Smart cities? They will be impossible without the use of decentralized technologies

Smart cities? They will be impossible without the use of decentralized technologies

The main objective of a smart city is to optimize the functions of the city and promote economic growth by leveraging cutting-edge technologies. Smart cities will seek to increase operational efficiency, achieve sustainability goals such as energy efficiency and the management of scarce resources and, above all, improve the lives of citizens inside. To do this they will be built on a completely new financial technological infrastructure that will support the flow of micropayments on financial "plumbing", similar to that of other essential utilities (water, energy, data, etc.) flowing on pipes, cables and fibers.

Accurate and reliable data collection from connected devices is, therefore, crucial, and the best way to get the active participation of city residents to provide this data from their devices is to incentivize them to do so . Clearly, there are some fundamental concepts that also need to be put in place to ensure the safety and well-being of citizens such as digital identity, personal privacy and consent to data sharing, and which will be the subject of another article. br>
A smart city has a responsibility to its citizens to operate and report on sustainable infrastructure and to integrate environmental, social and governance (ESG) factors into its design. The implementation of incentive schemes to encourage positive behavior will probably play an essential role in addressing the most important environmental, social and economic issues that citizens within those cities have to face.

Smart cities with fully integrated services are still a few years away from us, but the use of incentive systems based on the ability to make micropayments could accelerate the creation of smart cities. A current example of this is the proliferation of COVID-19 check-in and tracking processes. We are currently not rewarded for signing up to public bodies, but perhaps there would be a higher level of compliance if we were. Any smart city initiative that requires data collection for processing by city analytics, responding with community behavioral nudging via a reward, would benefit from a payments infrastructure that supports micropayments.
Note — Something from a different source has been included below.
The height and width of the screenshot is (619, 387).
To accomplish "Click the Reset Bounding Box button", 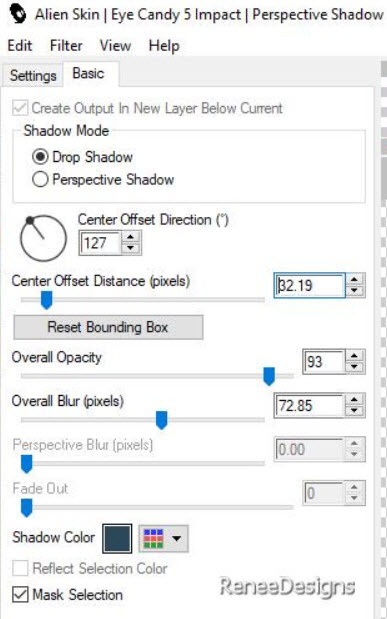I will click(108, 327).
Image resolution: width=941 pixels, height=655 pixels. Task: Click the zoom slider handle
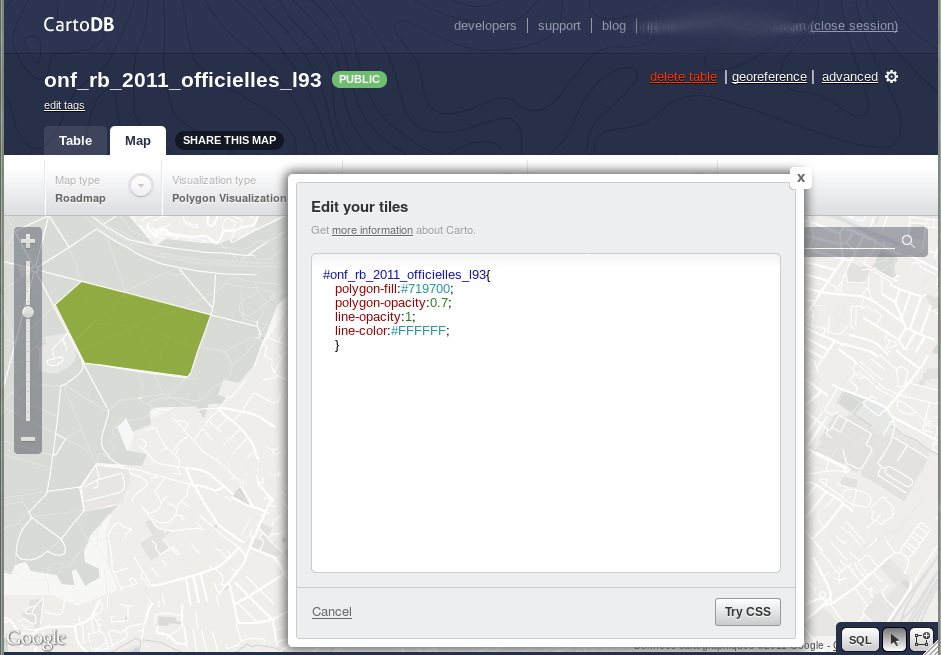coord(28,312)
For this reason, successful smart cities will put incentives at the center of the project. But the smart cities of the future will also have to address issues related to privacy and data security, otherwise participation will be hampered by citizen concerns about how their data is used when they adopt the technology.
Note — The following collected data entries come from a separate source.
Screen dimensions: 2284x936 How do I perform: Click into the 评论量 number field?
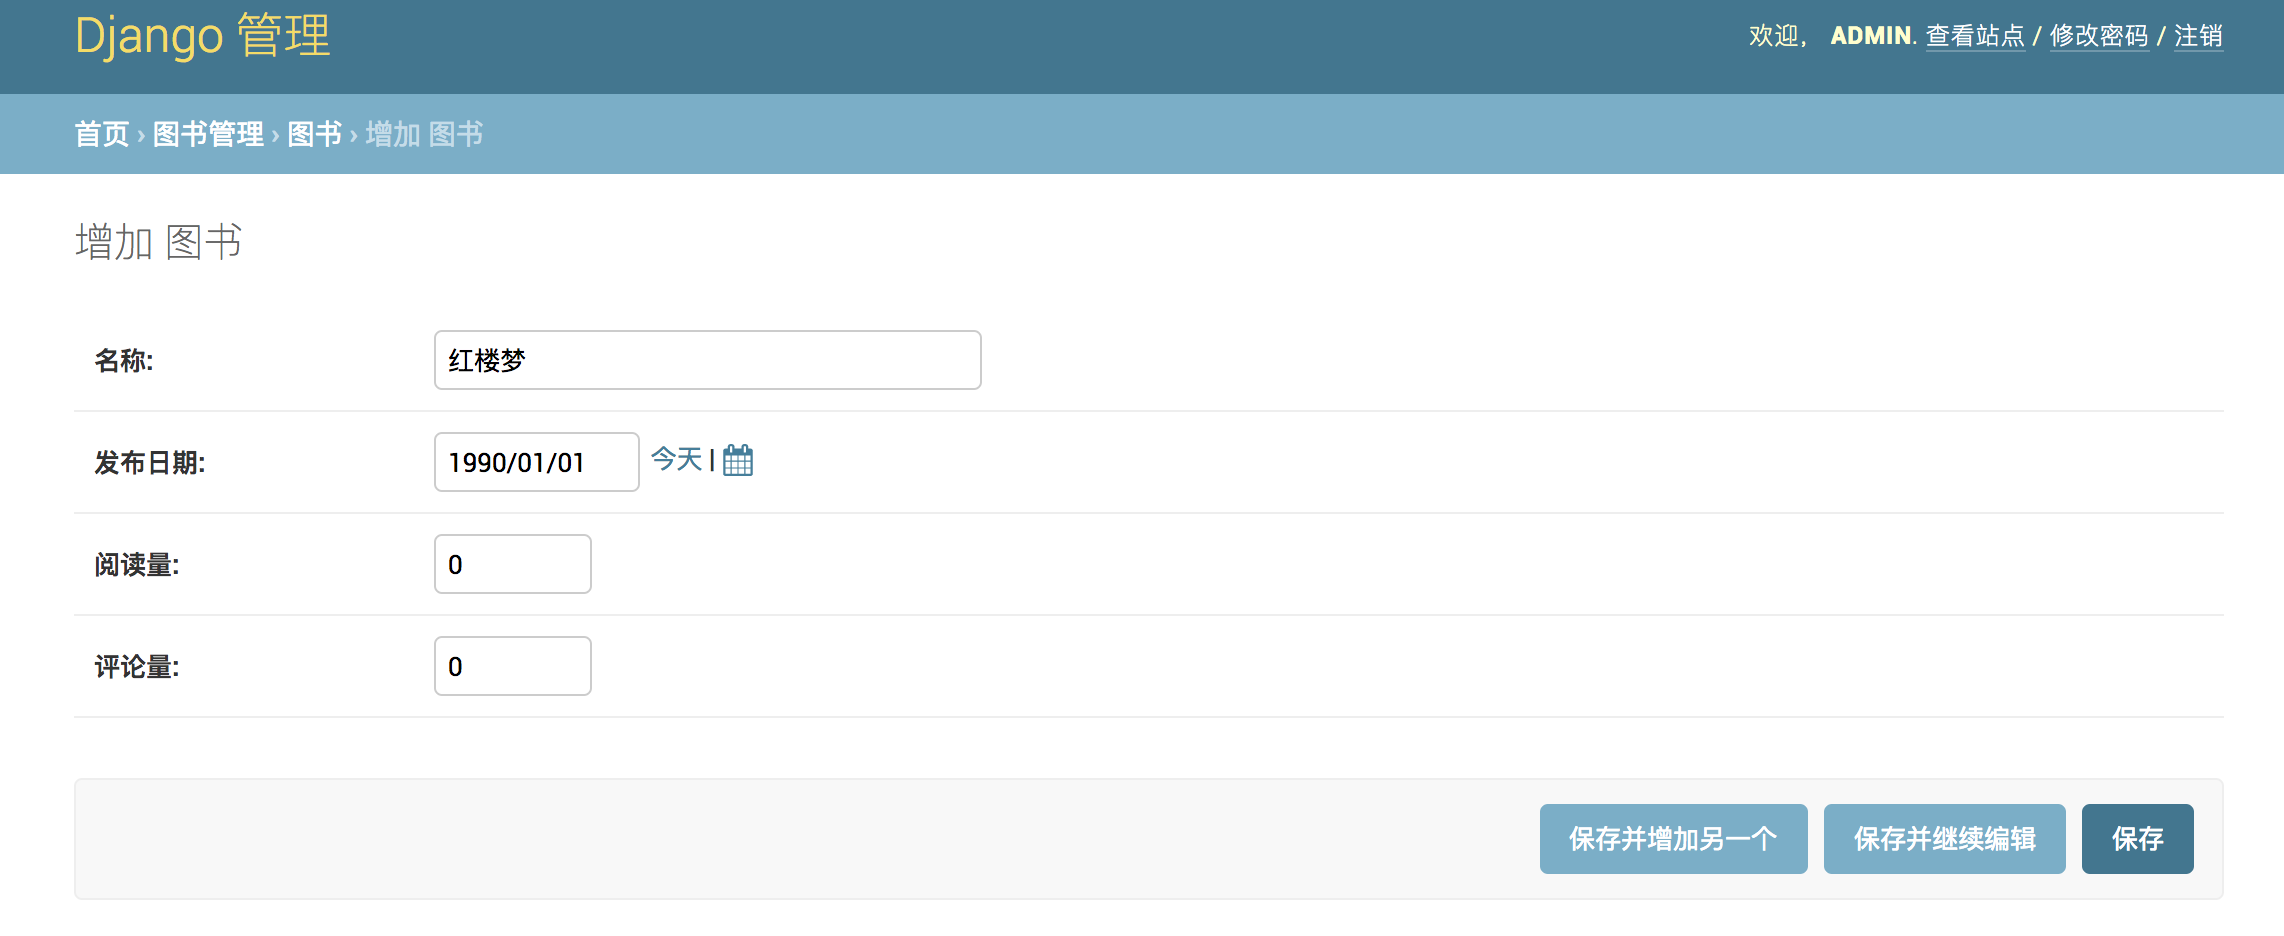pos(512,666)
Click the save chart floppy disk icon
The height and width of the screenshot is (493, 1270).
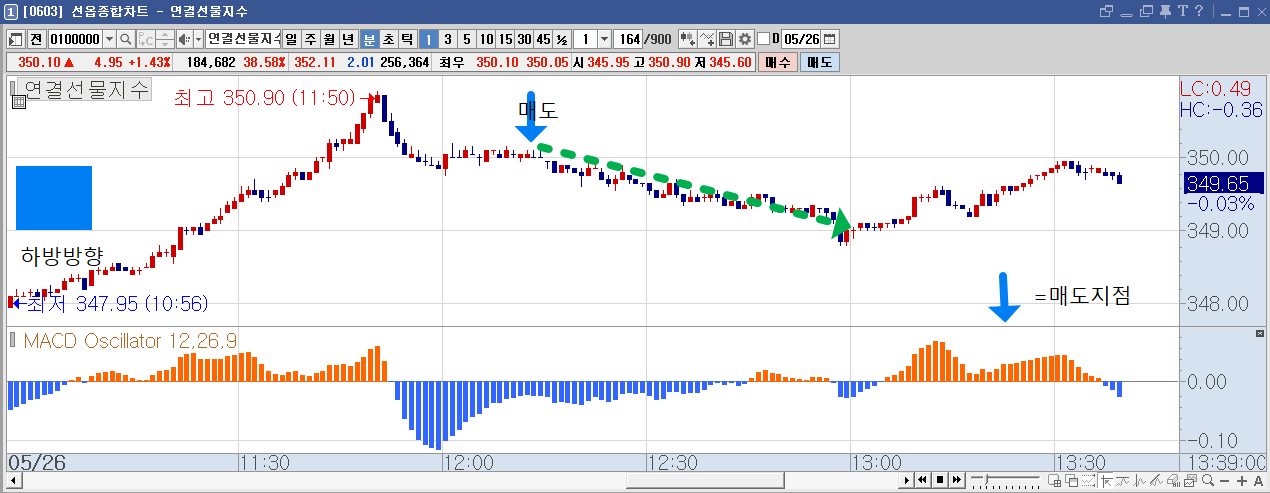pos(726,39)
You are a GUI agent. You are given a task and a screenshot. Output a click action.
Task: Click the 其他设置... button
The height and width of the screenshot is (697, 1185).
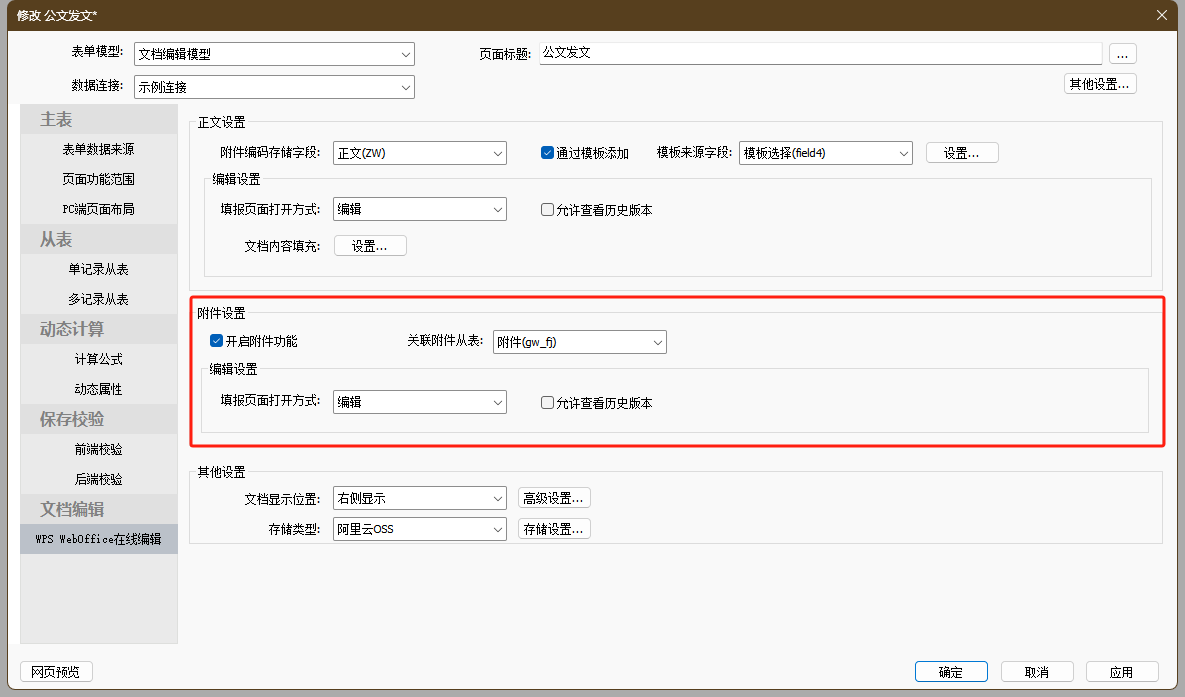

Therefore, they will be needed incentive systems focused on consensus and trust building to drive public approval of smart cities. When implemented correctly, with citizen privacy built into systems design, behavioral stimulation can ensure a smooth and safe city.

Smart cities (and their citizens) will rely on integrated sensors and devices in their fabric. The connected internet of things (IoT) devices will be the eyes, ears and hands of the city, automatically collecting data on everything from traffic movement to environmental factors, weather, supply chain monitoring and management of the resources of the city. city ​​(water, energy, waste, etc.). This data will be used to inform and adapt policy and in real-time decision making to allow city systems to run smoothly.

With the implementation of new high-speed networks such as 5G or LoRaWAN and As the use of connected IoT devices for essential services and utilities grows, the need for automated and device-to-device micropayments will also increase. Use cases include electric vehicles that automatically pay tolls as they pass, automatic payment on delivery by drones or an IoT network gateway provider paid for by the devices they are enabling within their range. The primary requirement for these device mesh networks is scale, speed and security, as well as delegated authority backed by digital identity.

Current payment infrastructure cannot support tens of billions of devices IoT always connected. The underlying infrastructure, which connects various data points, devices and stakeholders together, therefore holds the key to success for incentive systems and the overall integrity of the smart city.

If we consider that smart cities require a new type of financial "plumbing" that supports all of their services and are more likely to be based on distributed ledgers, then we need to consider the type of digital currency they will use as public DLTs operating on native token economies or cryptocurrencies. These may sound like futuristic thoughts, but smart cities have already been planned and designed around the world and they all need to consider sustainability in their designs.